## SELECTIE:

In het stadje hangt de fatalistische sfeer van vergane glorie. Heel wat huizen en winkels staan leeg en dat straatbeeld is niet meteen uitnodigend voor een toerist. Die voelt in Quillan met zijn klompen aan dat de gemeenschap slechts nog een schaduw is van zichzelf toen de Formica fabriek nog op volle toeren draaide en bij honderden gezinnen voor brood zorgde op de plank.
Terwijl we door de nauwe straatjes van de oude stad wandelen en hier en daar pareltjes van oude huizen en winkels verlaten en verwaarloost zien staan overloop ik bij mezelf wat de gevolgen zijn van de fabrieksluiting. Niet alleen hebben de families die er werkten geen inkomen meer; ook de kapper op de hoek en de bakker, de slager en de kruidenier in de straat zien hun omzet zienderogen zakken. De mensen besparen ook op het onderhoud van hun wagen waardoor de garagehouder minder goede zaken doet. De gemeente int door het teruglopen van het aantal inwoners minder belastingen waardoor -onder andere- het ouderhoud van openbare gebouwen en scholen in gedrang komt.
De aanblik van een school sterkt me in mijn overtuiging; het is duidelijk jaren geleden dat de vensters nog een likje verf hebben gezien en als ik door het venster naar binnen kijk krijg ik het beeld van een klaslokaal uit de jaren ’70. Zelfs naar Franse normen komt Quillan verarmd op de bezoeker over. Jammer, want 20 jaar geleden was dit een mooie, bruisende en welvarende stad…
Aan de Pont Suzanne, de brug die destijds naar de ingang van de Formica fabriek leidde, zie ik dat er van het oude fabriekscomplex zo goed als niets overblijft. Alle gebouwen zijn afgebroken en tot bergen steengruis vermalen. Er groeien boompjes en struiken op de plaats waar eens het hart van de stad klopte. De tijd… mijn beste vriend… mijn grootste vijand.

## BRONFRAGMENT:
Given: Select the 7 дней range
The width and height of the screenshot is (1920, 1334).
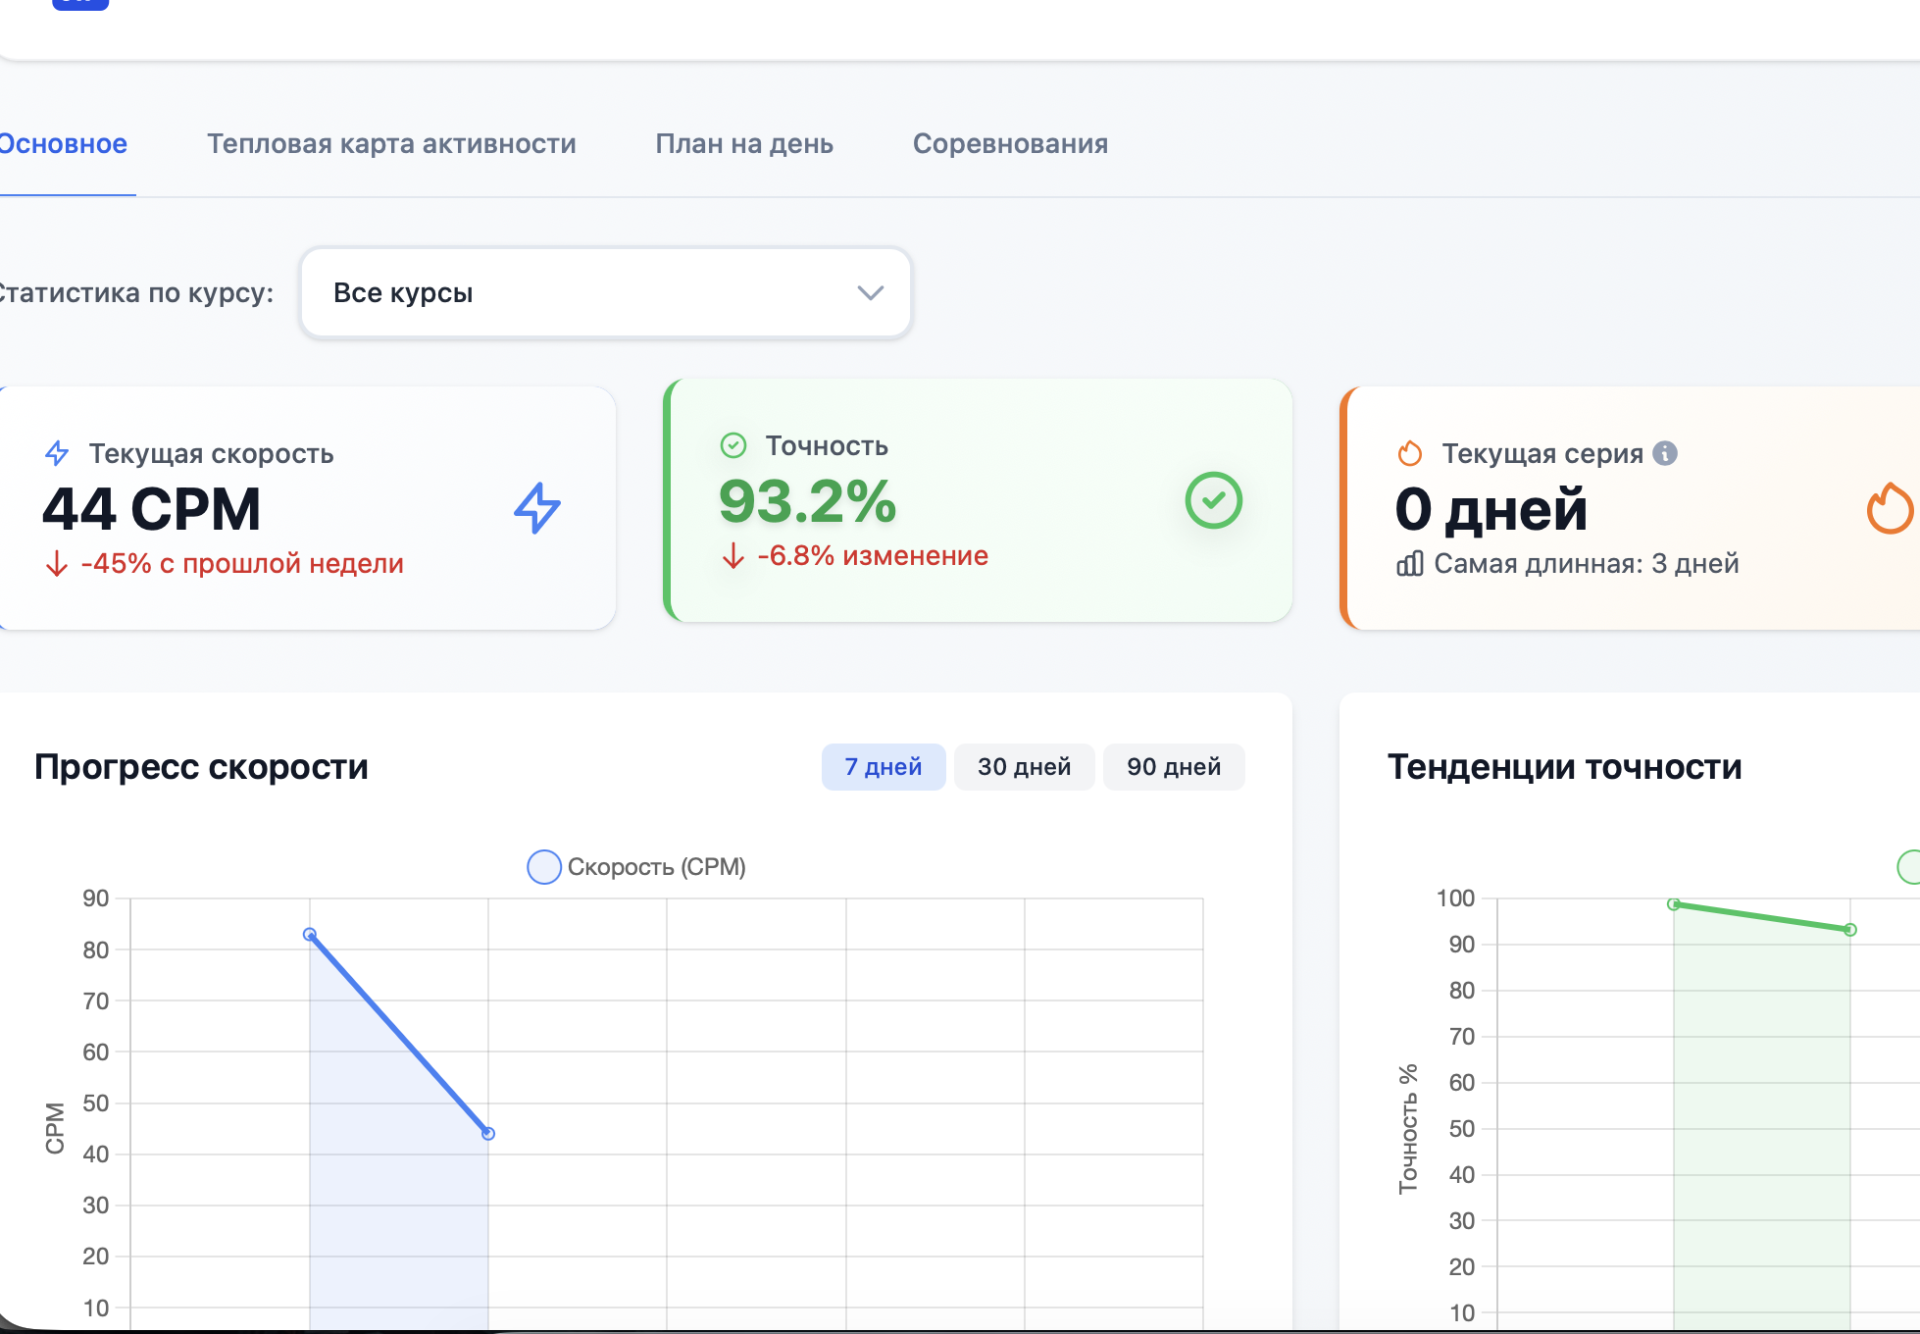Looking at the screenshot, I should pyautogui.click(x=883, y=767).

## OPDRACHT:
Druk uit de tekst over Quillan letterlijk het stuk af dat begint bij de woorden "De aanblik van" en stopt na "mijn grootste vijand.".

## OPLOSSING:
De aanblik van een school sterkt me in mijn overtuiging; het is duidelijk jaren geleden dat de vensters nog een likje verf hebben gezien en als ik door het venster naar binnen kijk krijg ik het beeld van een klaslokaal uit de jaren ’70. Zelfs naar Franse normen komt Quillan verarmd op de bezoeker over. Jammer, want 20 jaar geleden was dit een mooie, bruisende en welvarende stad…
Aan de Pont Suzanne, de brug die destijds naar de ingang van de Formica fabriek leidde, zie ik dat er van het oude fabriekscomplex zo goed als niets overblijft. Alle gebouwen zijn afgebroken en tot bergen steengruis vermalen. Er groeien boompjes en struiken op de plaats waar eens het hart van de stad klopte. De tijd… mijn beste vriend… mijn grootste vijand.